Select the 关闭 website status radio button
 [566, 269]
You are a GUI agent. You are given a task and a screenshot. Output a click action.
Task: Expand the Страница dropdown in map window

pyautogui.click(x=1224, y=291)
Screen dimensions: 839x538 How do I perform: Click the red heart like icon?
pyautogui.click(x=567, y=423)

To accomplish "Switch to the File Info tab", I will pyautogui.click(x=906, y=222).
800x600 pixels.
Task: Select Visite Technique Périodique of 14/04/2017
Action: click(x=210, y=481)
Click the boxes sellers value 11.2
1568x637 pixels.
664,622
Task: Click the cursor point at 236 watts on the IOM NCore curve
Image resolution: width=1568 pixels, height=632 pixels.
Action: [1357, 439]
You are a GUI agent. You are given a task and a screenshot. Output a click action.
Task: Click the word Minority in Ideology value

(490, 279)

----------

**Exercise brief**
Could you give the data above again, exact in every line?

**Answer to the problem**
Select the 关闭 website status radio button
 [566, 269]
You are a GUI agent. You are given a task and a screenshot. Output a click action.
Task: Expand the Страница dropdown in map window

pyautogui.click(x=1224, y=291)
Screen dimensions: 839x538 How do I perform: Click the red heart like icon?
pyautogui.click(x=567, y=423)

To accomplish "Switch to the File Info tab", I will pyautogui.click(x=906, y=222).
800x600 pixels.
Task: Select Visite Technique Périodique of 14/04/2017
Action: click(x=210, y=481)
Click the boxes sellers value 11.2
1568x637 pixels.
664,622
Task: Click the cursor point at 236 watts on the IOM NCore curve
Image resolution: width=1568 pixels, height=632 pixels.
Action: [1357, 439]
You are a GUI agent. You are given a task and a screenshot. Output a click action.
Task: Click the word Minority in Ideology value

(490, 279)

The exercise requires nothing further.